§ **Description of the task**
From the listing below, copy only the lines running from the line that contains "Viewport: 1568px width, 577px height." to the line that contains "Go to previous carousel image", both included.

§ **Data for this task**
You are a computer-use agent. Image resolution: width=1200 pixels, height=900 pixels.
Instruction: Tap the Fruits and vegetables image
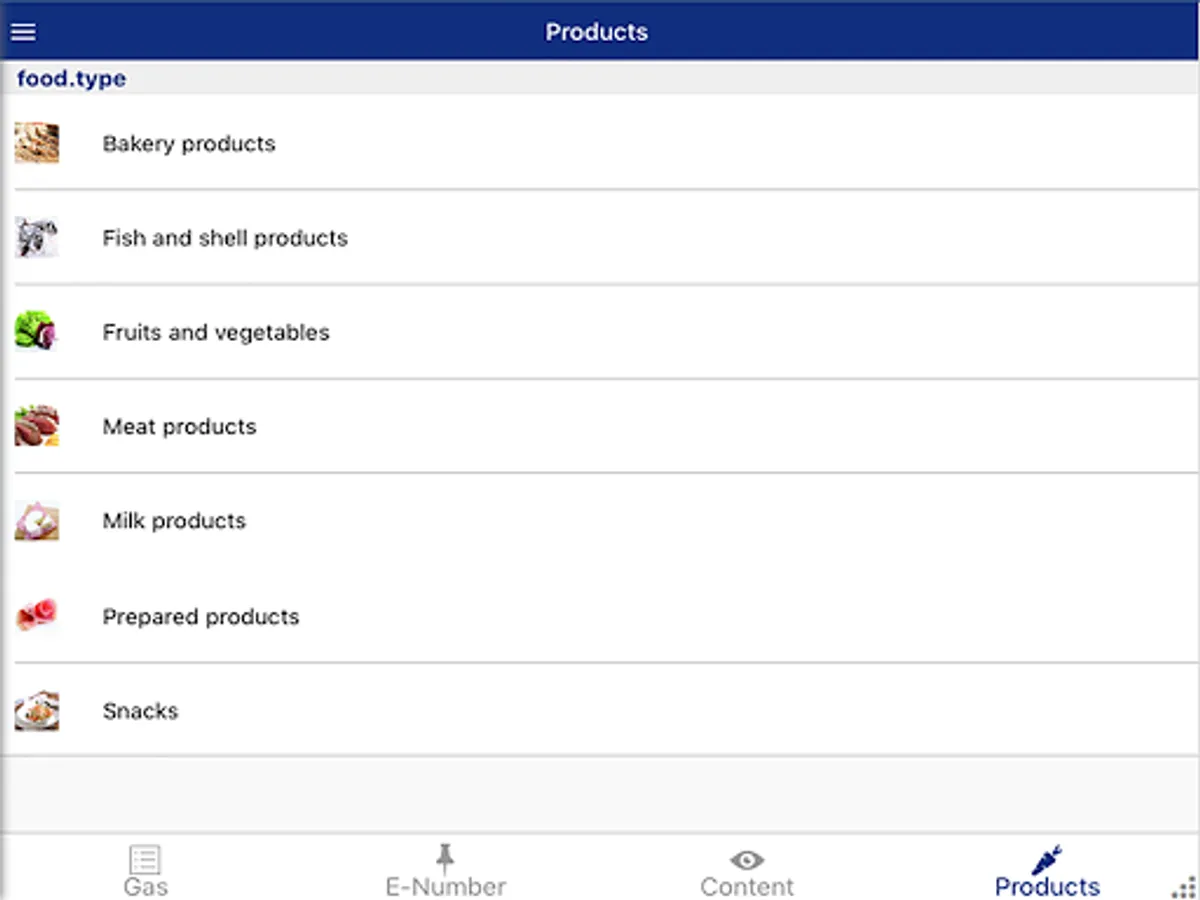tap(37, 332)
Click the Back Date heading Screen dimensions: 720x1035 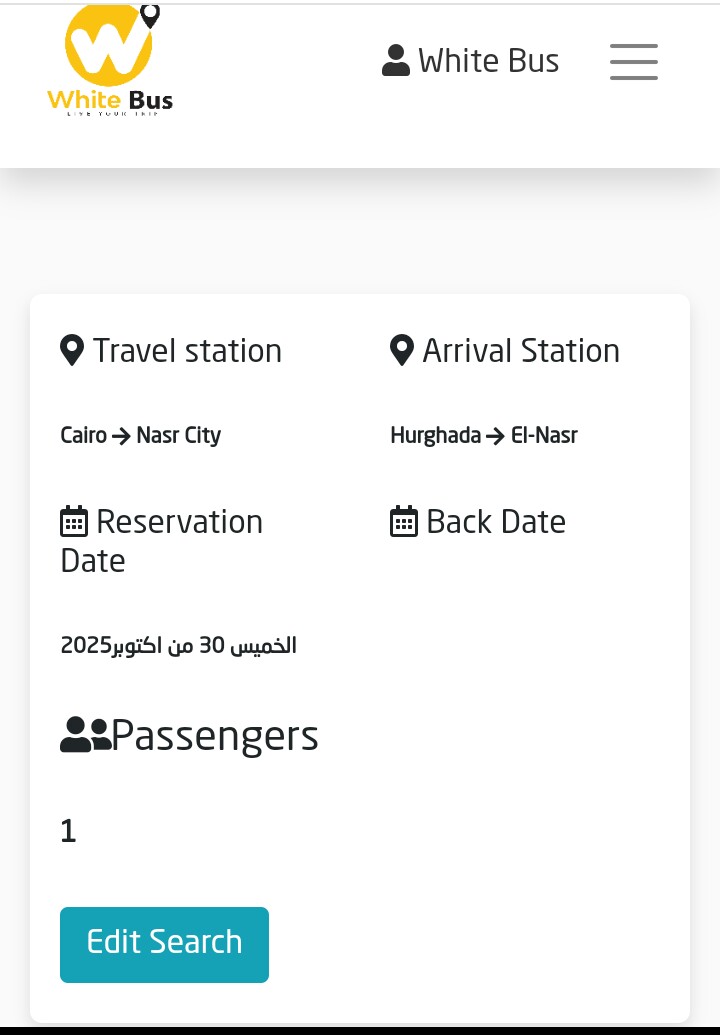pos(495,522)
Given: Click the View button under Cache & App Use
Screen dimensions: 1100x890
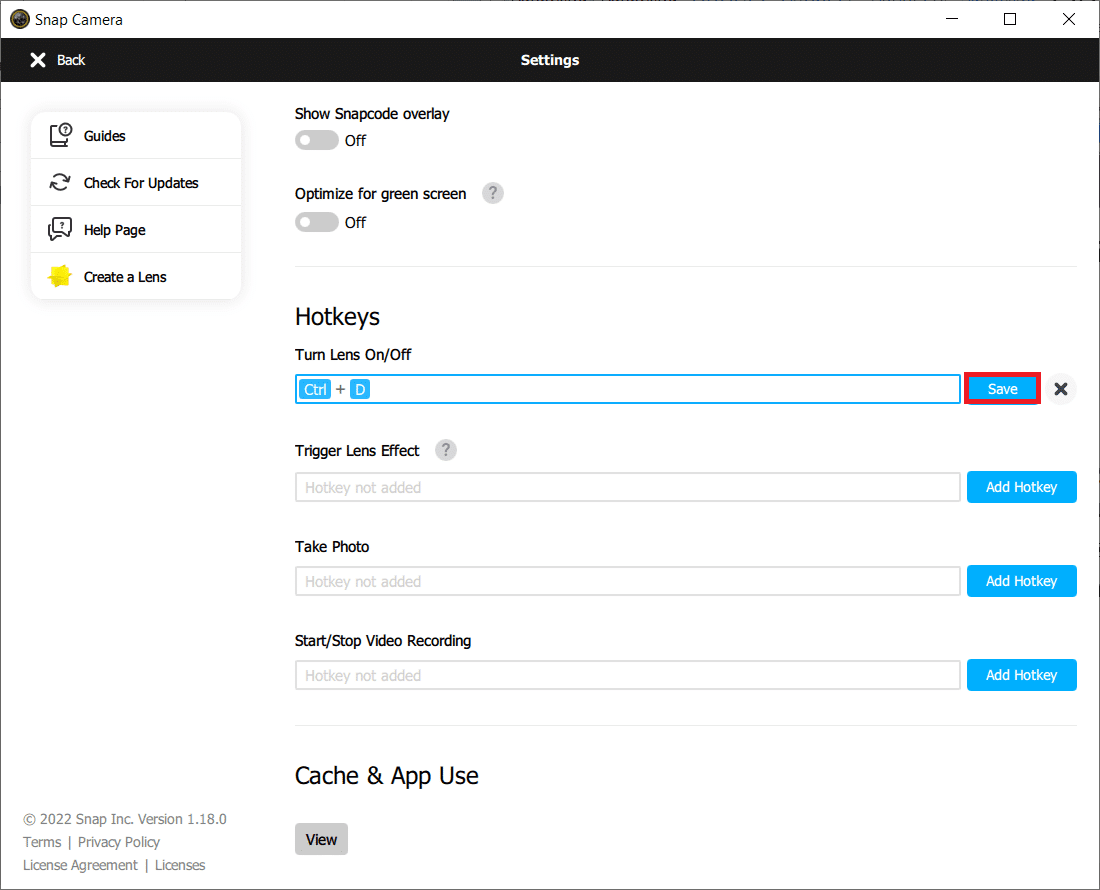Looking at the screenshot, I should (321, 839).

---

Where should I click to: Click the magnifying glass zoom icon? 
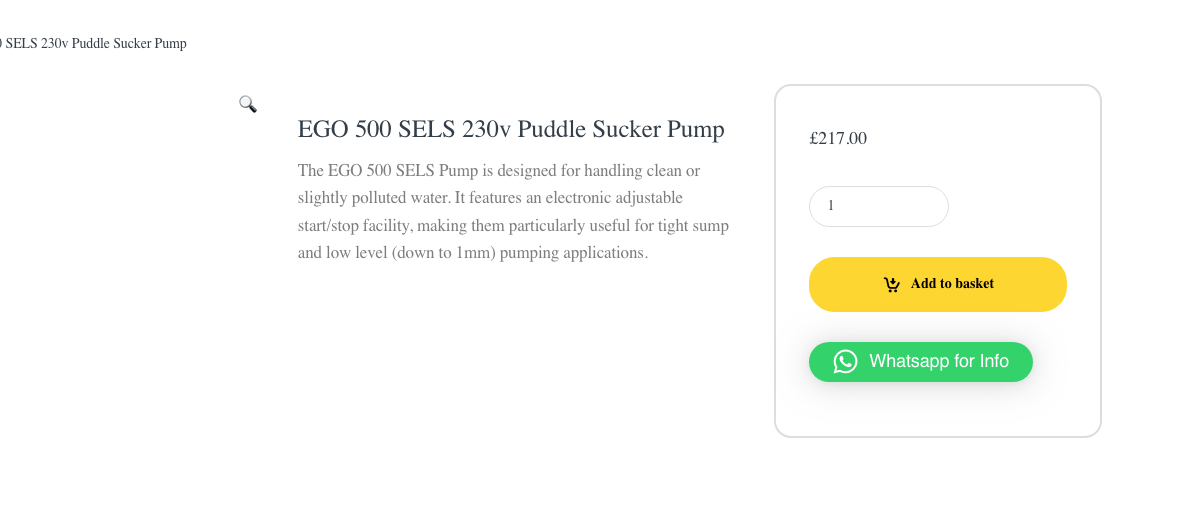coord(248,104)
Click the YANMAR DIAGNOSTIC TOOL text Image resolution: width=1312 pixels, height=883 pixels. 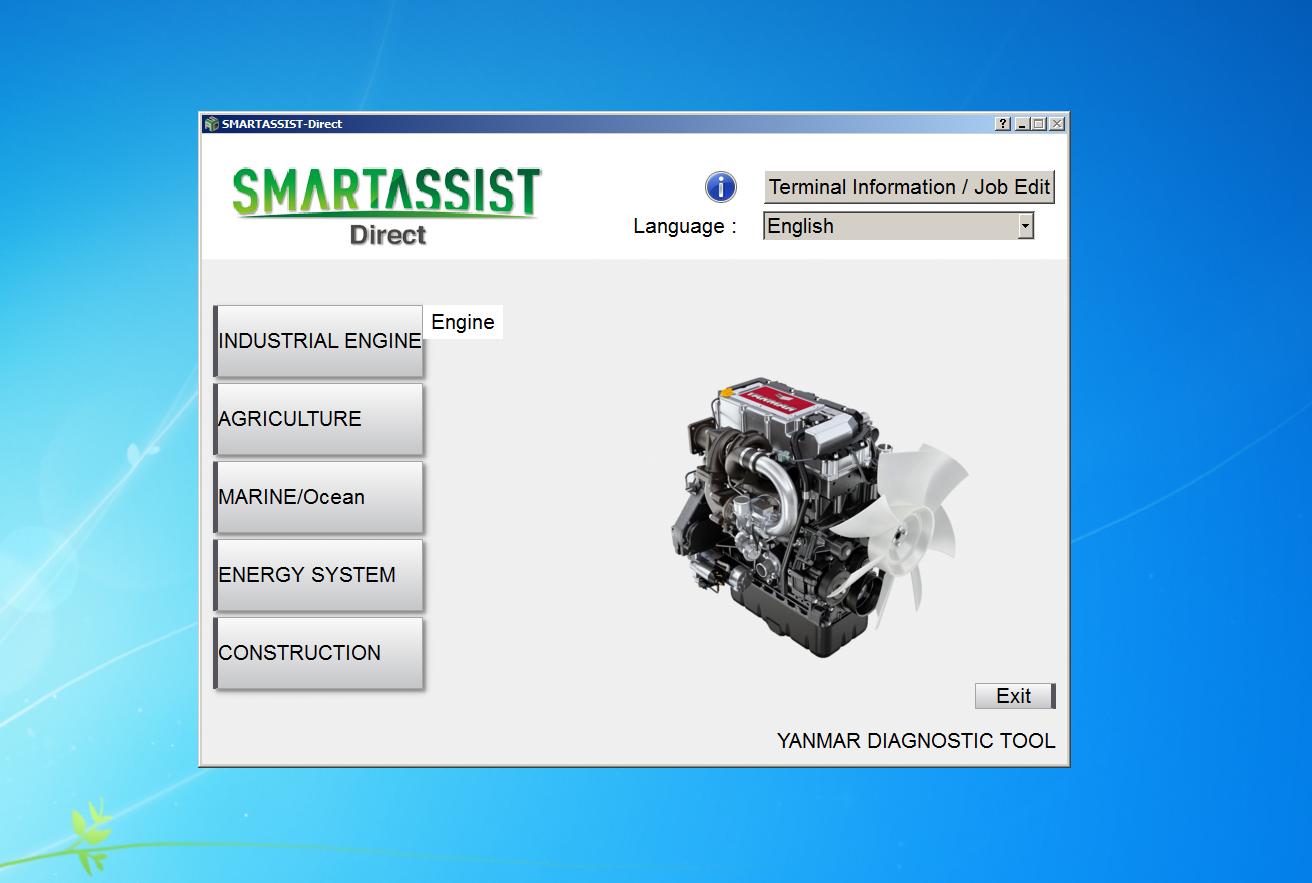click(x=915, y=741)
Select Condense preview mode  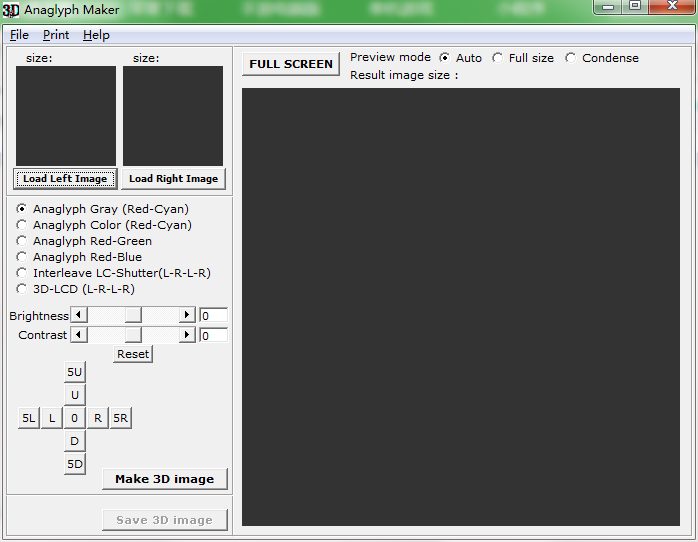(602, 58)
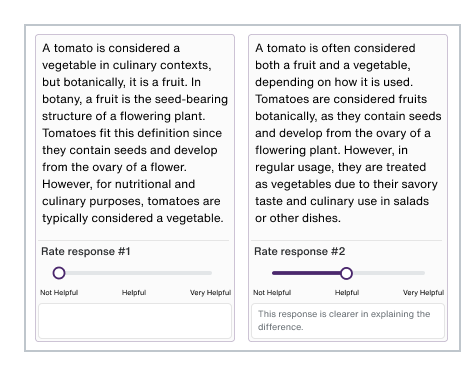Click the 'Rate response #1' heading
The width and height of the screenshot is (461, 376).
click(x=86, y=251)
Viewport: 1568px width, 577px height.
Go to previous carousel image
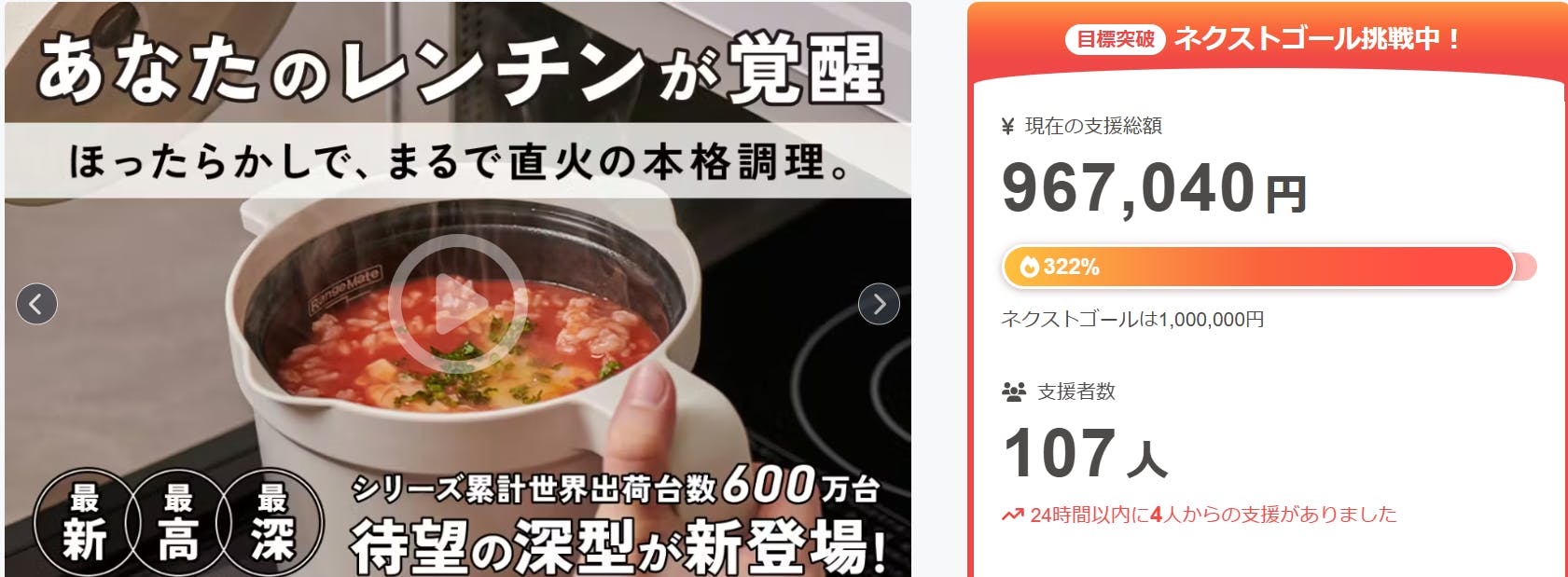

...

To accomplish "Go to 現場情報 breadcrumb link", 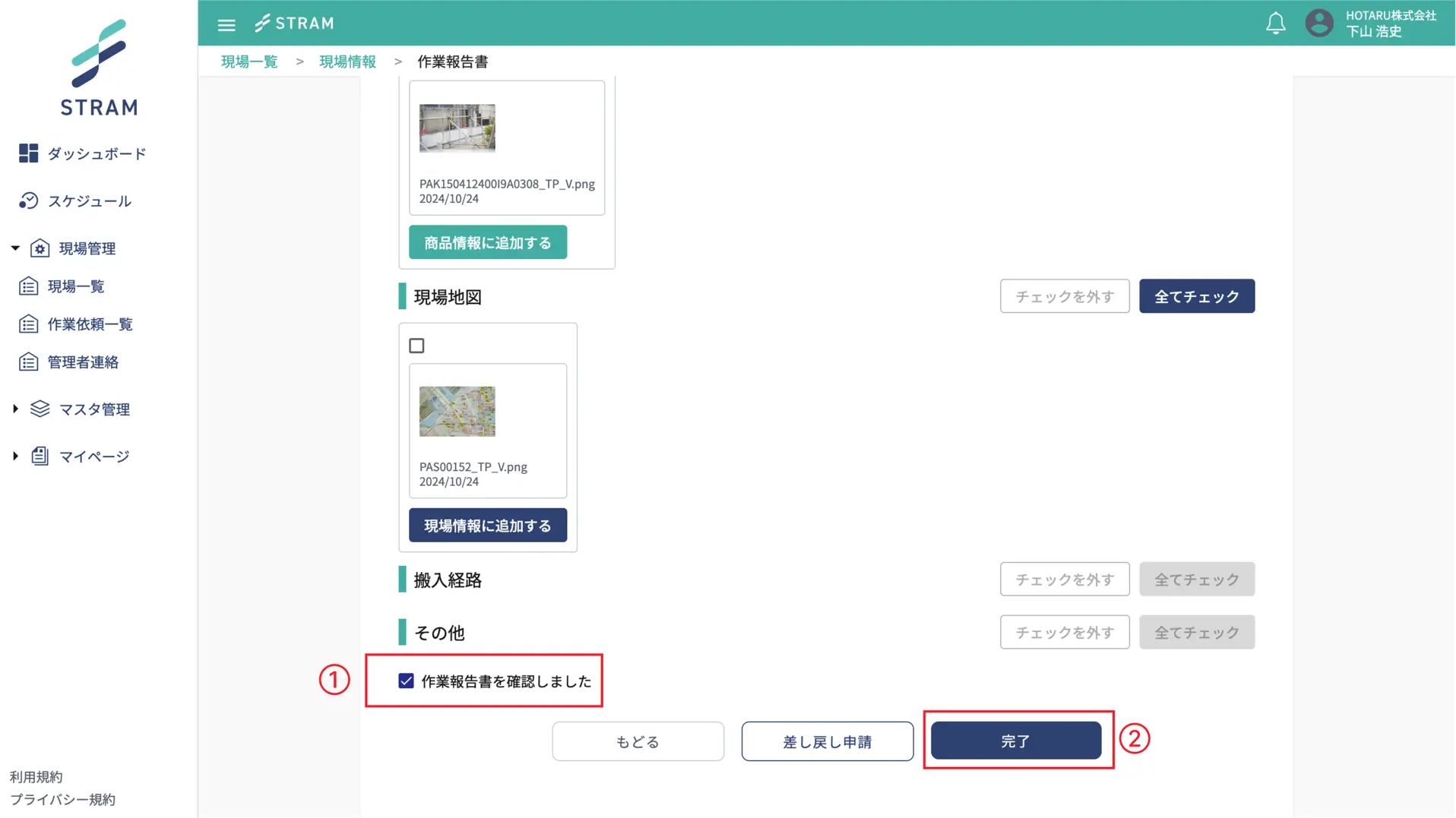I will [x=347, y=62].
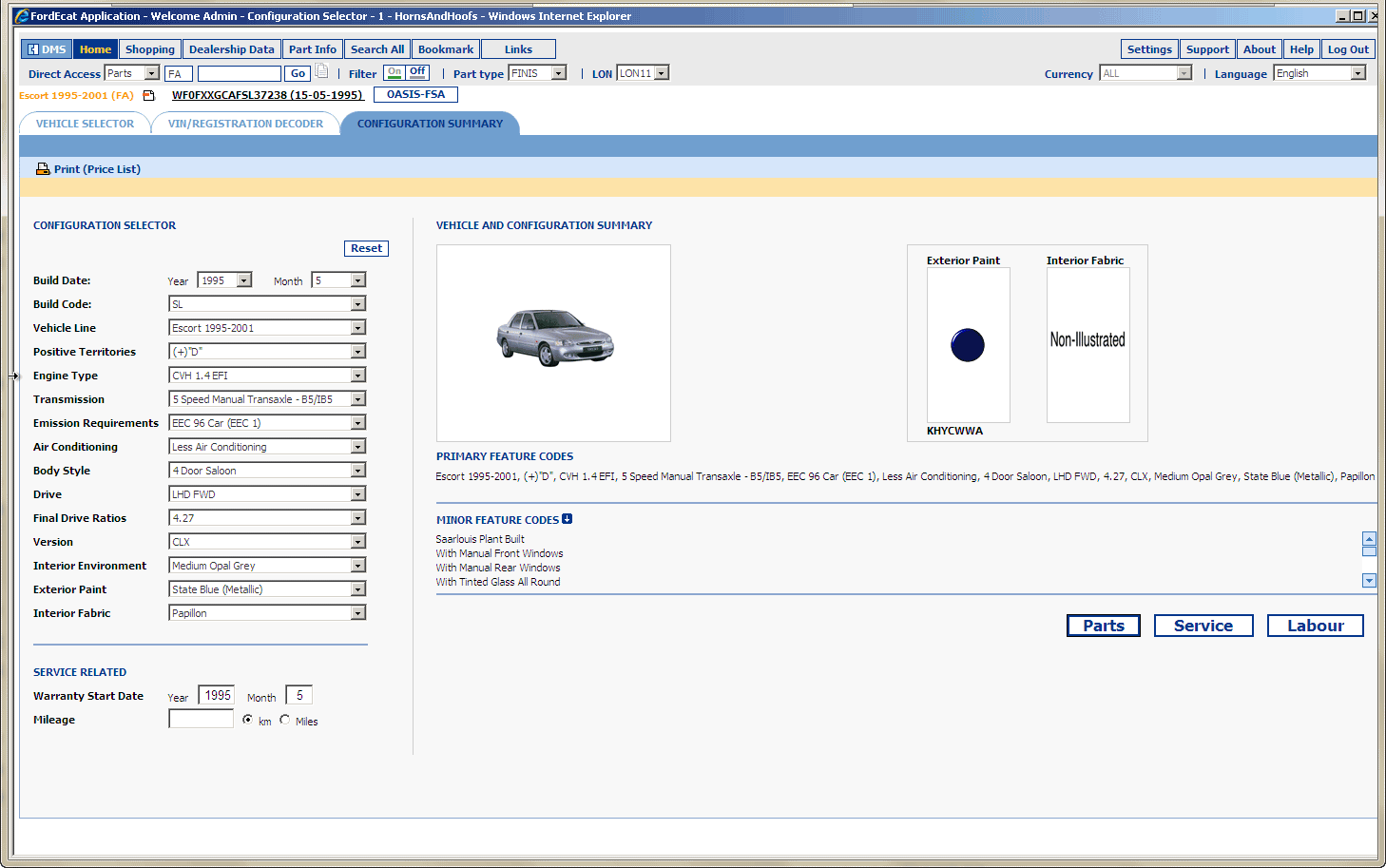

§ **Answer box**
Viewport: 1568px width, 577px height.
Go to previous carousel image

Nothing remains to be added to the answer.